When assassins ambush her best friend, the crown prince, Rielle Dardenne risks everything to save him, exposing her ability to perform all seven kinds of elemental magic. The only people who should possess this extraordinary power are a pair of prophesied queens: a queen of light and salvation and a queen of blood and destruction. To prove she is the Sun Queen, Rielle must endure seven trials to test her magic. If she fails, she will be executed...unless the trials kill her first.
A thousand years later, the legend of Queen Rielle is a mere fairy tale to bounty hunter Eliana Ferracora. When the Undying Empire conquered her kingdom, she embraced violence to keep her family alive. Now, she believes herself untouchable—until her mother vanishes without a trace, along with countless other women in their city. To find her, Eliana joins a rebel captain on a dangerous mission and discovers that the evil at the heart of the empire is more terrible than she ever imagined.
As Rielle and Eliana fight in a cosmic war that spans millennia, their stories intersect, and the shocking connections between them ultimately determine the fate of their world—and of each other.
Author: Claire Legrand
Rating: 4.5/5
Thank you, NetGalley and Sourcebooks Fire, for providing me with an electronic advanced reading copy of this book! Someday I will learn my lesson about reading the first book of a series that isn't complete yet. I tore through Furyborn in just a few days and now have to wait until "sometime in 2019."

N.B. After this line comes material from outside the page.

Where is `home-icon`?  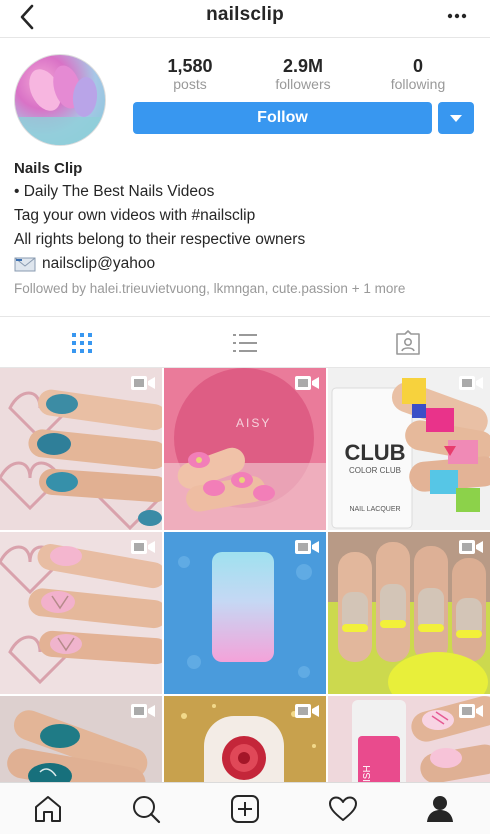 home-icon is located at coordinates (48, 809).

Sigh.Furyborn was a really great read. The universe is unique and intriguing, and the women are strong and pretty complex. I never felt like the story was dragging, and I definitely didn't want it to end.
The story starts with a prologue that is immediately gripping. It contrasts sharply with the characters' lives and relationships in the first few chapters, which left me hungry to understand how everything could have gone so...wrong. You get the feeling that the story is going to be complex and exciting.

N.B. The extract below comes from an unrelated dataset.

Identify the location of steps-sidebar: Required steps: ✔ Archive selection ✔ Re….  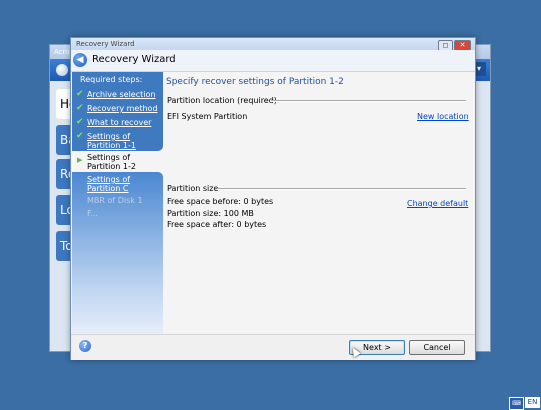
(118, 203).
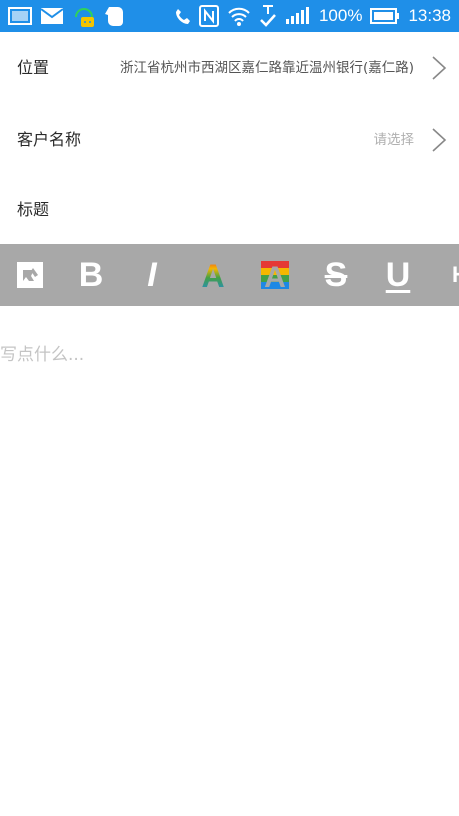 This screenshot has height=816, width=459. I want to click on italic-icon: I, so click(152, 275).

The narrative switches back and forth between our two protagonists: Rielle and Eliana. In a world full of magic and free of the threat of the angels—who have been trapped safely behind a gate for nearly 1,000 years—Rielle is a young girl with power like the world has never seen. She must convince others (and herself) that she will use it for good and not evil. A century later, Eliana is a bounty hunter for the Empire (evil, of course) that rose from Rielle's ashes, trying to convince herself that she is a terrible person so that she can live with herself and the lives she's taken. Then her mother is taken, and a high-ranking soldier from the underground faction of rebels convinces her that he can help Eliana find her. At the center of their stories is a prophecy stating that the angels' gate will fall when two queens rise—the Sun Queen and the Bood Queen, one with the power to destroy the world, and one with the power to save it. But who is which? We're whipped back and forth between the two girls' perspectives like lightning speed as they fight their battles—one whose path careens closer to the fall of the world, and one who will (presumedly) save it.
I'm not always a fan of alternating narrators; I feel like it pulls me out of the story. A cliffhanger sort of loses its potency when you have to read another whole chapter before it picks up again, and it's easier to set the book down that way. That was not really the case with this book. I was equally hooked into both storylines. I'd be frustrated when it would switch, but after only a few words, I'd be pulled back into that other story, glad to have returned to it.
A few of the ancillary characters were kind of flat, but completely lovable. And I do think the book set them up to become more complex in the next installment. There were also some really great romantic moments—oof. Wow.
Again, I cannot. believe. I have to wait for the next one. Why, cruel world?